One of the fun parts of designing and building sets is the knowledge that you are also going to be removing it. Planning on it actually. What parts are going to be saved for another set. Which are going to be taken apart for material and which are just trash. Knowing that is how you know where to be careful and where to just rip-it-out!
It also makes the process quicker since you know where all the screws are! This is a huge help. There is no way to explain just how much time and aggravation this saves. If you have ever been completely stumped as to why something will just not come off/up/over/away and you are sure there is no other place for a fastener, you know what I mean. Then there is the one that only a tiny person with two elbows on the same arm could possibly have put where it is. No normal size arm and hand, holding a regular tool could get in there. Not ever!

Then there is the part about two plus weeks of intense, detailed, hard ass work to get the thing up and right as quickly and inexpensively as possible. Long, long, long days and night. Calls and emails about what needs to be where, to work how, to turn on or off, move which way and how many times? The minutia of what color should the towels be and one or two? Would that character really have that kind of art work? Fake flowers or real? Etc Etc Etc
I tried to describe the process to someone and the analogy of the four seasons came to mind.
Winter is the when the dressing goes back on the shelves. Art work, curtains, furniture, all that make a ‘place’ what it is. Bedroom, office, jail, airplane, diner or living room. It is all these things that allow the theater goer to ‘suspend reality’ and get into the story. Winter is when things die or become dormant. Much like the set. First the ‘place’ ceases to be a place. Then in many cases, even the walls come down.
Spring is next. Spring is the meetings with the director, the art director the lighting designer. This is when the new place begins to take shape. The soil is prepared, fed and readied for a seed. The seed is the desire for an X place. With X color scheme. After it has been sown, the seed begins to grow. This is the lay out on the floor in blue tape. The sharpie notes on floor, walls, tape, even on people on occasion! Once the form is in place, the idea needs to become a place. It is sprouting!
A flurry of growth occurs as walls, door, windows make it into place. The painting is like the buds – so close to being ready, mature, grown up! Just a few more days of sunshine… and Viola! We have 80% of a place. Now the furniture, the art, the bits and pieces of real stuff.
Summer is quickly in place as the actors take to the stage as it is intended, not just an idea or work in progress.
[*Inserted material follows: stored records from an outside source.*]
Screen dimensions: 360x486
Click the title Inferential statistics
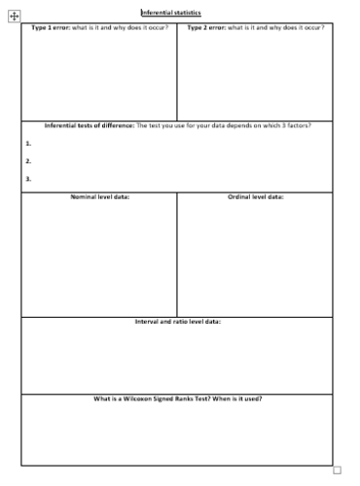tap(171, 12)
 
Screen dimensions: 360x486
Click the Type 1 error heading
tap(52, 27)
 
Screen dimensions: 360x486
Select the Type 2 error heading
tap(207, 27)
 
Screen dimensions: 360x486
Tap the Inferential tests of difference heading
tap(90, 125)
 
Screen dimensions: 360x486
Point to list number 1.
tap(28, 143)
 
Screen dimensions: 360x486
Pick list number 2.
tap(28, 160)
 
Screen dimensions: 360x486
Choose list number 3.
tap(28, 179)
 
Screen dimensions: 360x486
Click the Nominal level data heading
tap(99, 197)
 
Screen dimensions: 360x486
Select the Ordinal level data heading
tap(255, 197)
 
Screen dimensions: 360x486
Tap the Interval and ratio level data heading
tap(177, 322)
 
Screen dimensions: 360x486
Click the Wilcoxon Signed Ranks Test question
tap(177, 399)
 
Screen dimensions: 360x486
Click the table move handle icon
tap(14, 17)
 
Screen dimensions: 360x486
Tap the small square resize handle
tap(337, 470)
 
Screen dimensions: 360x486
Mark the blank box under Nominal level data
tap(99, 259)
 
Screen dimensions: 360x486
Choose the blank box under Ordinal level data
tap(255, 259)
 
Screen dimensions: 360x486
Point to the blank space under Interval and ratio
tap(177, 360)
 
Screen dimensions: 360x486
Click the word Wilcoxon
tap(139, 399)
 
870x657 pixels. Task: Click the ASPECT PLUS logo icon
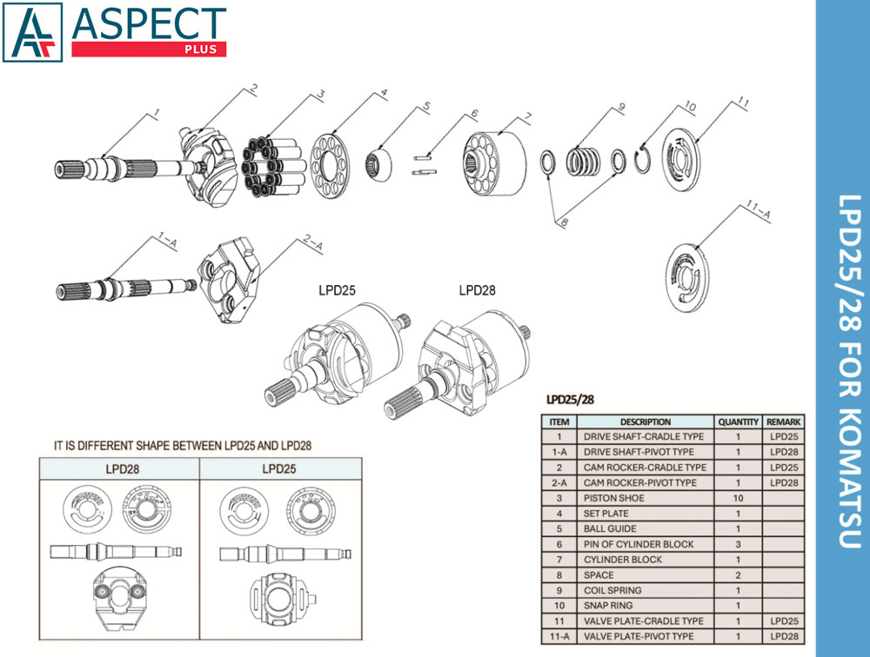pos(33,32)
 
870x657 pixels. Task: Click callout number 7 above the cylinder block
pos(528,117)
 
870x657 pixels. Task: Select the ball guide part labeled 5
pos(378,163)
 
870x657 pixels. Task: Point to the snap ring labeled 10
pos(643,159)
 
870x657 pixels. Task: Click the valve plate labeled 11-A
pos(687,274)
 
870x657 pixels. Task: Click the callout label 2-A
pos(313,243)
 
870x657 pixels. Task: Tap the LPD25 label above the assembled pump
pos(337,290)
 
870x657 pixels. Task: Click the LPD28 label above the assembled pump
pos(477,290)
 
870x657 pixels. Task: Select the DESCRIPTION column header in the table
pos(646,421)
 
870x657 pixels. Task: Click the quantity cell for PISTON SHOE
pos(738,498)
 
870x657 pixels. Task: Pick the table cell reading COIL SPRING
pos(612,590)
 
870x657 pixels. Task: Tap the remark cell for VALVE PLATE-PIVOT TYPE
pos(784,636)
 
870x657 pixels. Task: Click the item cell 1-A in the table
pos(559,452)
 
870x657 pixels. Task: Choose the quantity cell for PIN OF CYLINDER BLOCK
pos(738,544)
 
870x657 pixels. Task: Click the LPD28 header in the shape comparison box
pos(122,469)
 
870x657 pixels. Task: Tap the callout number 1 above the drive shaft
pos(157,114)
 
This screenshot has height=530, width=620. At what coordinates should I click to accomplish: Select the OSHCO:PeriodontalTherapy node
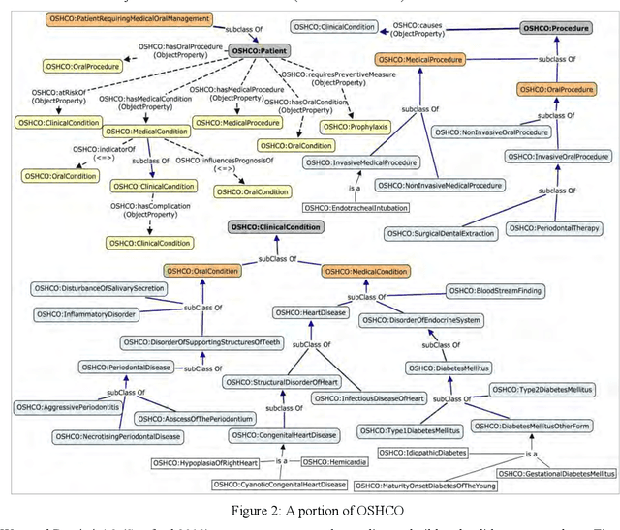(x=559, y=229)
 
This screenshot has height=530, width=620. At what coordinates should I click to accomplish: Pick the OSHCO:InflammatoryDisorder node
(x=84, y=314)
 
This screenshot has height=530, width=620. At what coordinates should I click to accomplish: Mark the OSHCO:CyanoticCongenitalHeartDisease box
(x=279, y=484)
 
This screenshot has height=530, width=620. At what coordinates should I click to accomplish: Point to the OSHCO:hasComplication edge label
(x=151, y=210)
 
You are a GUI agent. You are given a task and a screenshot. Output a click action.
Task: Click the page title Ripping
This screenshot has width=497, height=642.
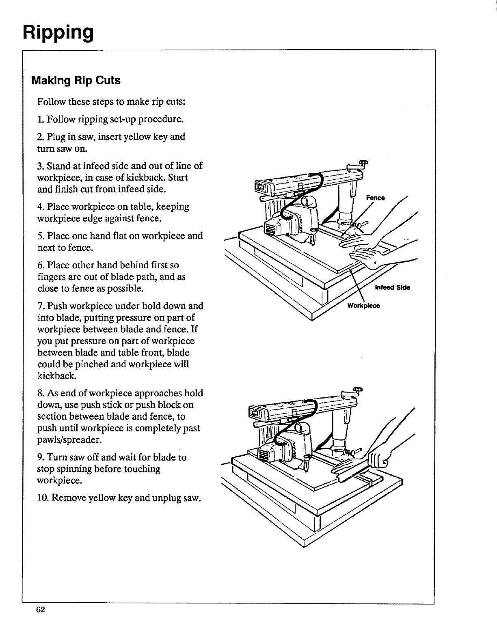58,31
They have taken the written word of a stranger and, committing to memory, have created a living, breathing, mobile version of those words. Summer is when the story is living its fullest in the presence of an audience, transported into another place, time, tale. Summer is hot but on occasion cool. There are cool summer breezes as well as hot summer rains. Shows are the same. Some are hot as hell yet the very next day is a rain storm. This is the beauty of live theater. Every single performance is unique.
Fall is a funky season in the way, life of a set. I see it as the closing weekend. The show has matured and (usually) has become a bit different from opening-night. There is a flow and confidence that only comes from repetition. The energy is high but also the expectation that this is the last weekend! Ugh! Equally happy and sad feelings are common among cast and crew. You get close doing a show. You also know that once it ends, you are not close anymore. Fall is just that – everything begins to fall away in preparation to disappear altogether. Fall is as lovely as it is ugly.

And back to winter. The cycle is endless as long as there is money to keep the doors open and people willing to volunteer their time and talent to the projects.
This past winter/spring I saw something that had only recently been asked of me. “After all this time, how thick is the paint on these walls”? At the time I was intrigued by the question. A lot I am sure. Years worth. But what does that look like I wondered?
As this set went from white to black I decided to repair a section of wall that has actually been bugging me for a decade. Why is this big lump here? Only way to find out is to break into it. Much to my surprise and delight the lump was easy to get into. It was a thick, semi-flexible chunk of – PAINT! Once I cut it way with my razor knife I discovered the source of my bump. A staple. One staple. It was painted over and the paint ran down the wall. The staple and the run were painted over again. And again, and again and again………..
The lump was near twenty four inches long and near the top, over a quarter inch thick. In pealing away the paint (a section eight inches wide and thirty inches long I removed a sheet of paint three eighths of an inch think. When sliced at an angle, the paint layers looked like strata in the rock cliffs of a desert. Over all, I would guess we have lost a full half inch of stage due to paint build up! No idea what to do but take the walls down and replace. An idea in play actually but for other reasons. This may just be a bonus!
I just wanted to tell you about the seasons of and the strata effect of set building. The creating and de-creating of places.